瑞希お兄ちゃんの言葉に、ドキドキしながらうなずけば、頭を撫でられた。





「凛、バイク大事にしてくれよ?」

「うん!」






もちろんですよ!

瑞希お兄ちゃん(達)からもらったもの。

粗末にしない!

家でお父さんがするみたいに、ちゃんと洗車もして――――――・・・・!?





「あ。」

「どうした、凛?」





そこまで考えて気づく。





「大変です、瑞希お兄ちゃん。

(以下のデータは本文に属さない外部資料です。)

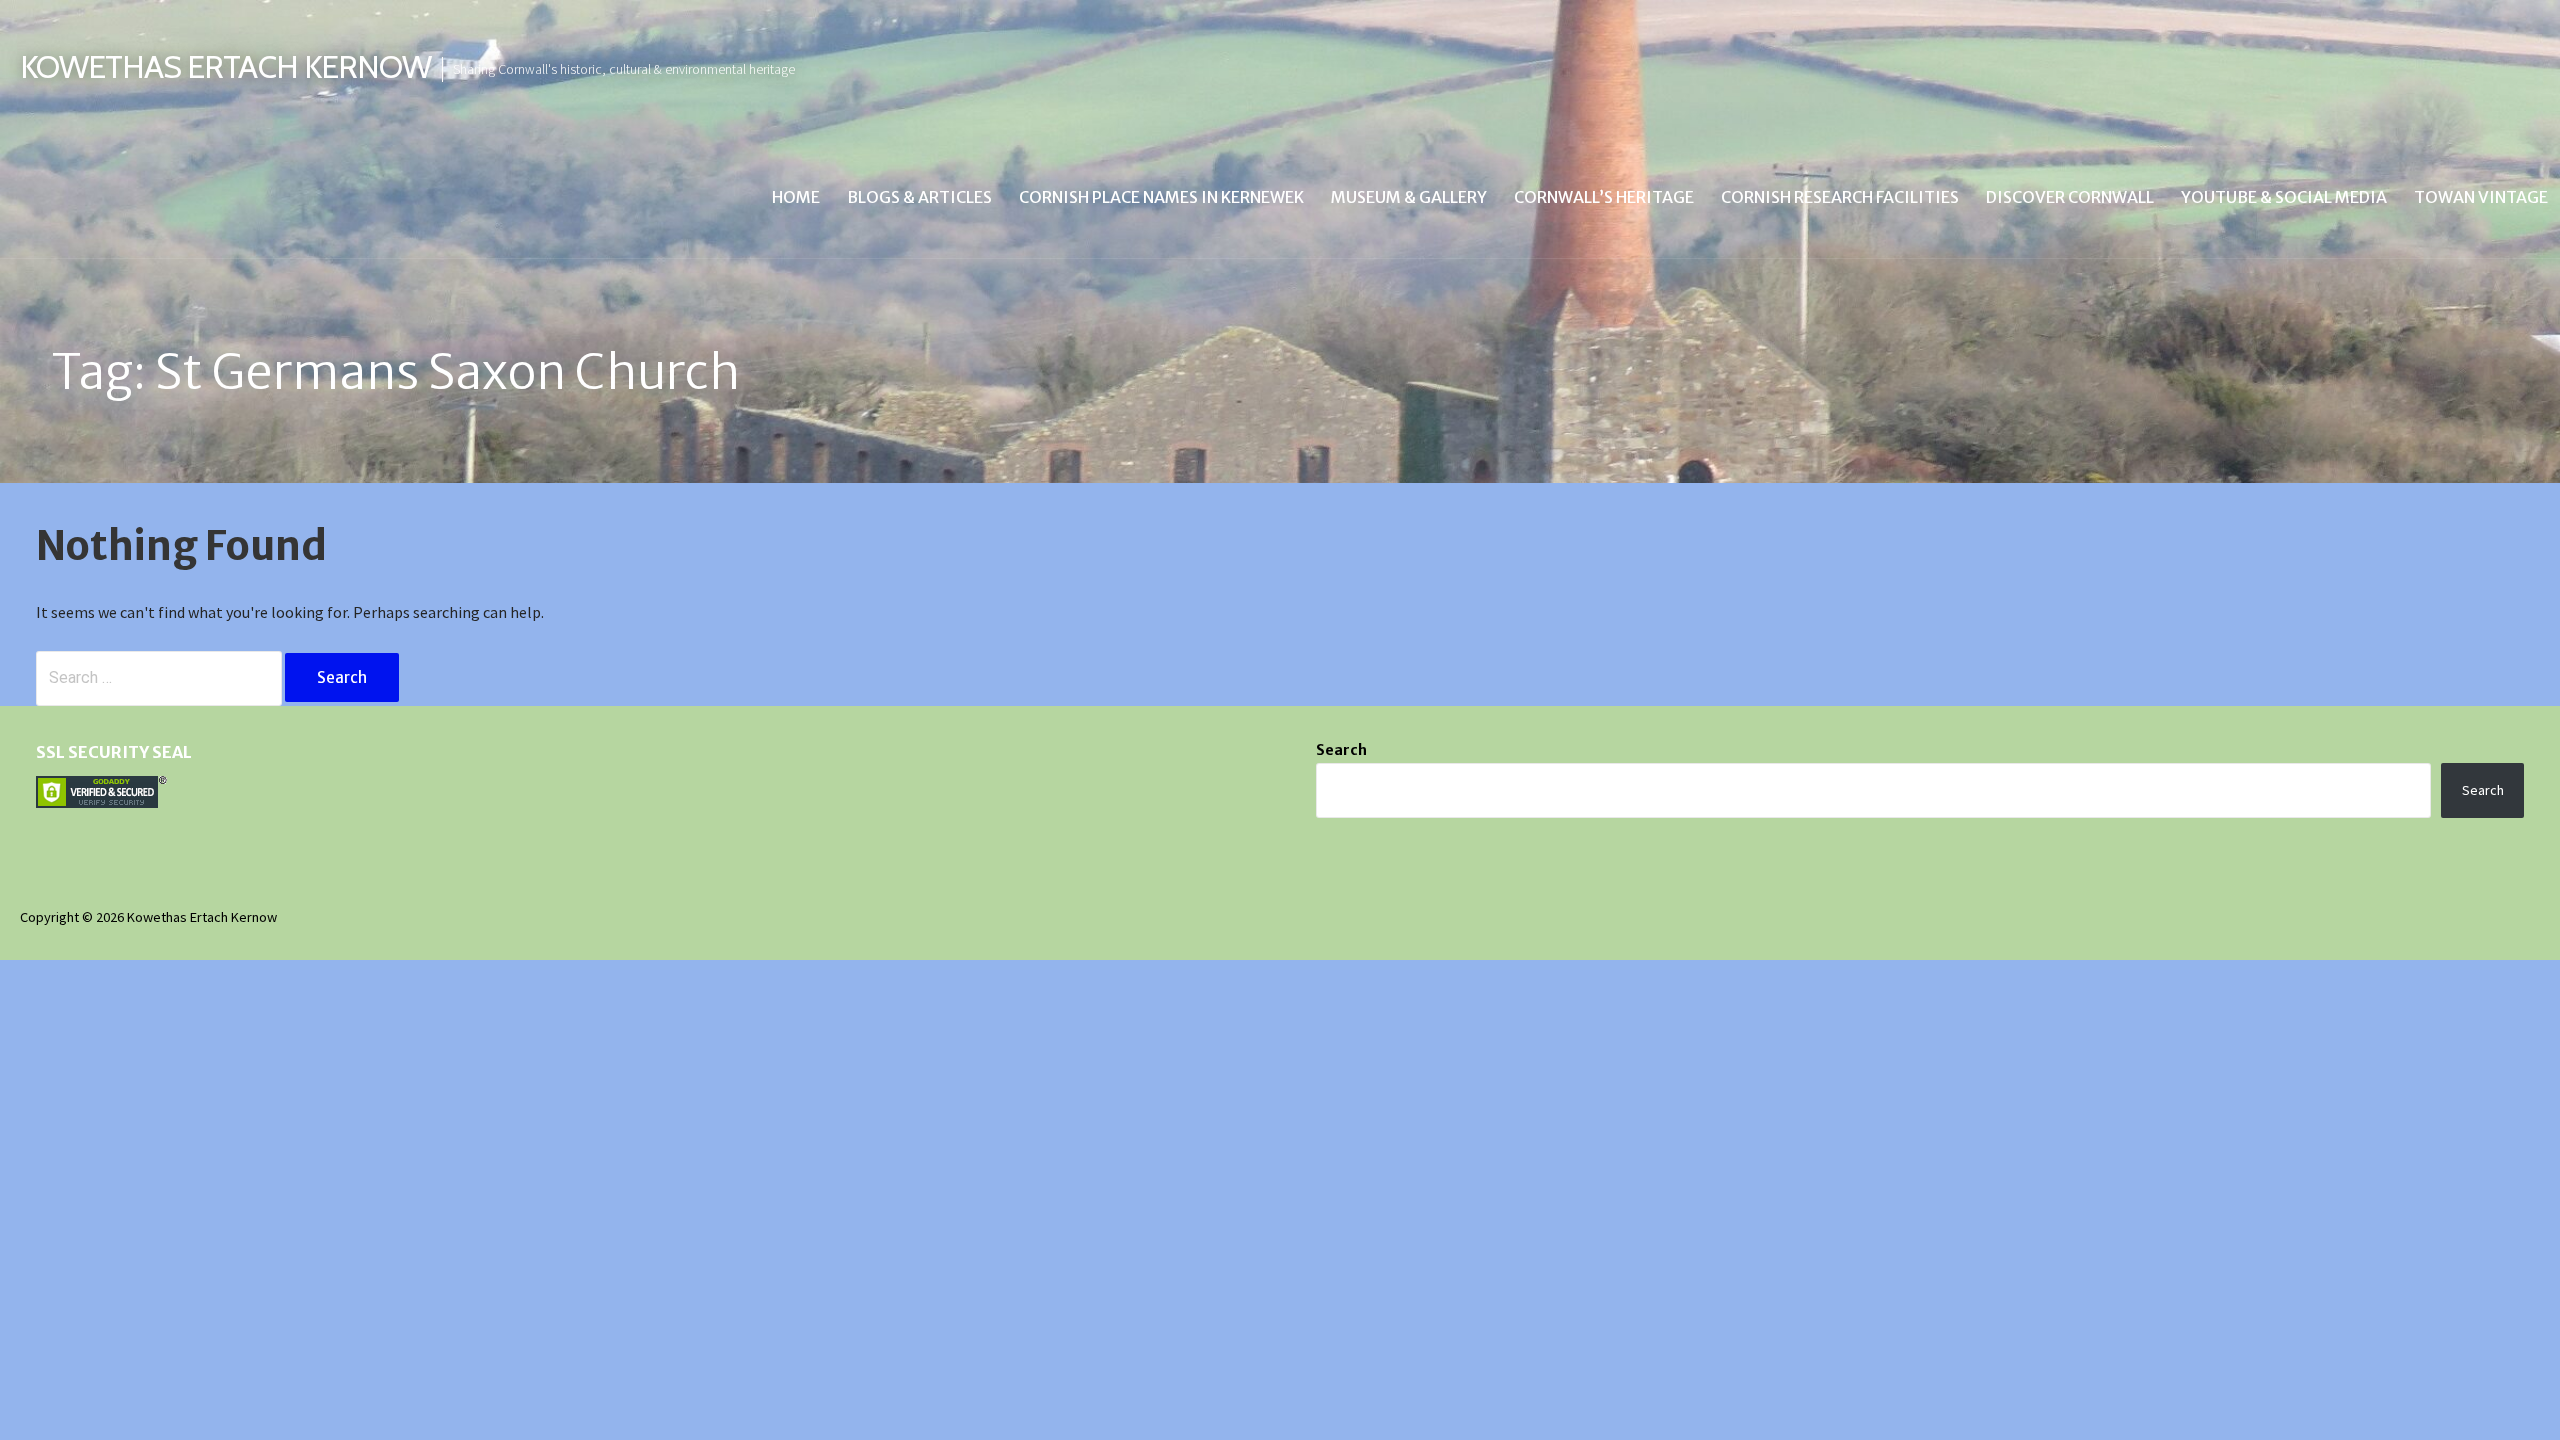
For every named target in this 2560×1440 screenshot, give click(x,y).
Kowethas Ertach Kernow (225, 66)
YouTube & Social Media (2284, 197)
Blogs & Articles (919, 197)
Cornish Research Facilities (1840, 197)
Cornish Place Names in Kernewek (1161, 197)
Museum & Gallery (1409, 197)
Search (1341, 750)
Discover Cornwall (2070, 197)
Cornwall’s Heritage (1604, 197)
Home (796, 197)
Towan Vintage (2481, 197)
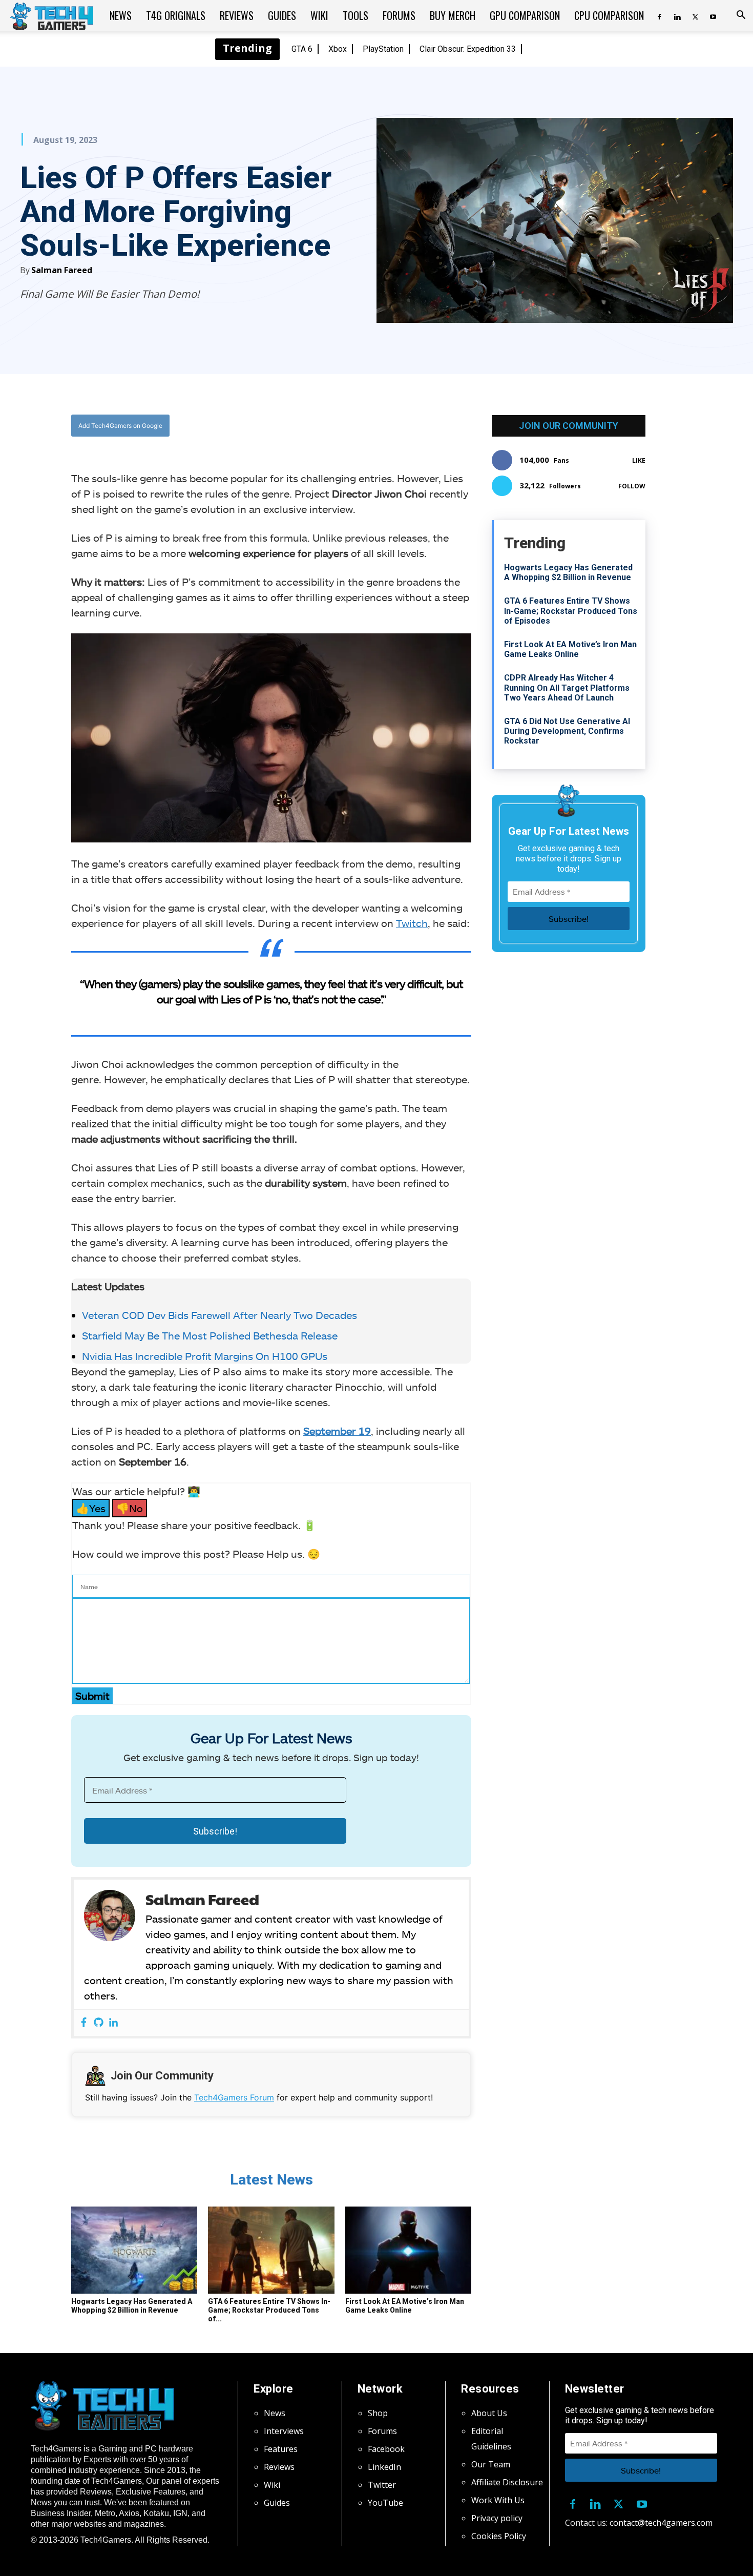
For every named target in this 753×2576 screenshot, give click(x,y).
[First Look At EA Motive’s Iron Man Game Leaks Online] (408, 2250)
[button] (740, 16)
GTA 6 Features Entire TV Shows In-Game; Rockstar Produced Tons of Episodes (570, 610)
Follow (631, 486)
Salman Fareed (61, 270)
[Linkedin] (677, 15)
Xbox (337, 49)
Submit (92, 1695)
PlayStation (383, 49)
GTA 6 (301, 49)
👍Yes (91, 1508)
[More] (375, 425)
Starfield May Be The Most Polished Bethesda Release (210, 1335)
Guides (282, 15)
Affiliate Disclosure (507, 2482)
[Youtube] (713, 15)
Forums (399, 15)
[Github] (98, 2022)
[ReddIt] (351, 425)
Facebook (386, 2449)
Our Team (490, 2464)
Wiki (319, 15)
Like (638, 460)
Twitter (382, 2484)
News (121, 15)
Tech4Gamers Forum (234, 2097)
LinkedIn (384, 2466)
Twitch (412, 923)
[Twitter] (695, 15)
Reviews (237, 15)
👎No (129, 1508)
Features (281, 2449)
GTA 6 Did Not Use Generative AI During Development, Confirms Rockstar (567, 731)
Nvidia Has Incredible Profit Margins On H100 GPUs (204, 1356)
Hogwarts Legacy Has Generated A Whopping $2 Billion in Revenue (131, 2305)
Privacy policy (496, 2518)
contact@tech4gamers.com (661, 2522)
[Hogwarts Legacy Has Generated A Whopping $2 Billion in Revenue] (134, 2250)
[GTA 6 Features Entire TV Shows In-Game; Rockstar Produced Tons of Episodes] (271, 2250)
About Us (489, 2413)
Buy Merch (452, 15)
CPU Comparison (609, 15)
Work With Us (498, 2500)
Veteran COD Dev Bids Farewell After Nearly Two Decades (219, 1315)
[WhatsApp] (328, 425)
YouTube (385, 2502)
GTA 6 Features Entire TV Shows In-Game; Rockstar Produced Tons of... (269, 2310)
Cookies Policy (498, 2536)
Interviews (284, 2431)
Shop (378, 2413)
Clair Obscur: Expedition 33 (468, 49)
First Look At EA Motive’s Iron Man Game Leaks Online (404, 2305)
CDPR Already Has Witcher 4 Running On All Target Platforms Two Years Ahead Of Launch (567, 687)
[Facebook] (659, 15)
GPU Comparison (525, 15)
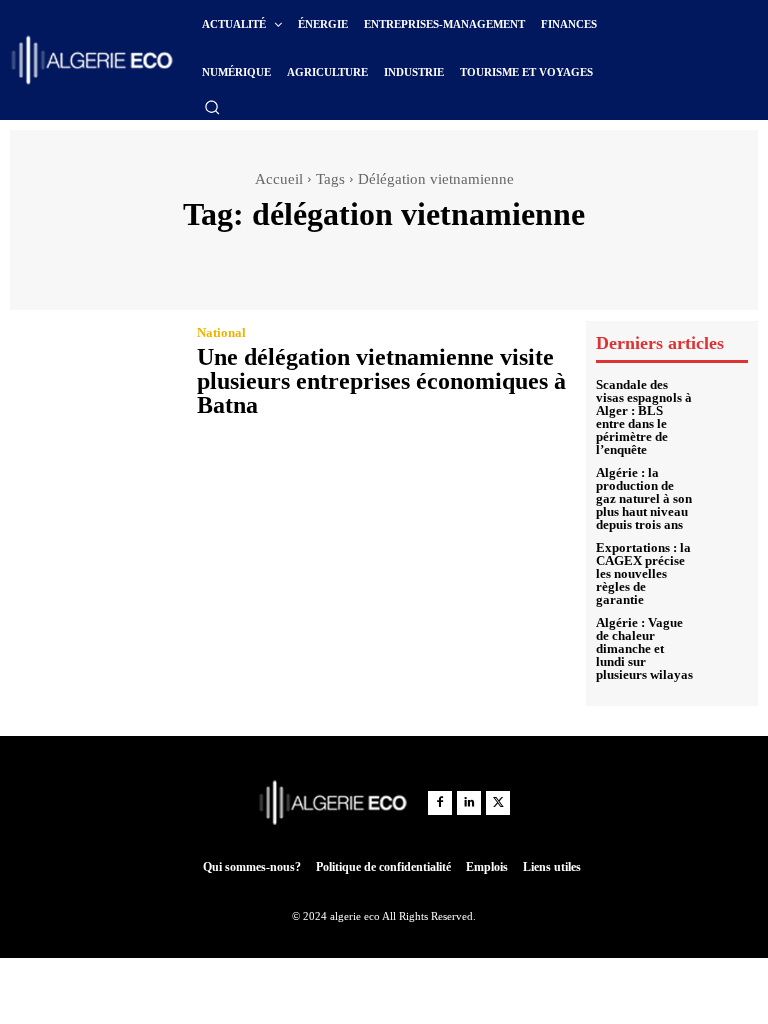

」

「あん?どうしたってんだ?」

「俺・・・免許持ってないんですけど・・・!?」





バイクを運転するうえで、重大なこと。





(免許がない!!)


「免許がなきゃ、運転できませんよ!?」



〔★今までの練習はどうなる★〕



「ああ、そういえば、そうだな~」





私の問いに、呑気な声で瑞希お兄ちゃんは言った。





「けど、中型なら免許取れるだろう?高千穂も持ってたぜ?」

「そ、それはそうですけど・・・!」

「凛って、誕生日いつだ?まだ15だっけ?16になったら取りに行けよ。」

「それは・・・・」


(無理だ。)


「免許は・・・・」





取れない。





(だって、凛道蓮って男の子は実在しないんだもん・・・・!!)





仮に、『菅原凛』で免許を取ったとしても、それはそれでまずい。





(万が一、家に連絡されたら・・・)







そこまで考えたら自然と口が動いていた。





「やっぱり、バイクは受け取れません。」

「はああ!?」

「凛たん!?」

「凛ちゃん!?」

「凛助!?」

「凛道?」


「り、凛、どうしたんだ、急に!?」

「ごめんなさい・・・」






至近距離で瑞希お兄ちゃんに問われ、視線をそらしながら言った。





「僕・・・免許取れないです。」

「なんだそれ!?もしかして・・・金がないのか?それなら、カンパして――――」

「そうじゃない!!」




そういう問題じゃない。




「ごめんなさい!!出来ないんです!」

「あ!?り、凛!」





瑞希お兄ちゃんの腕から抜け出すと、みんなに背を向けて言った。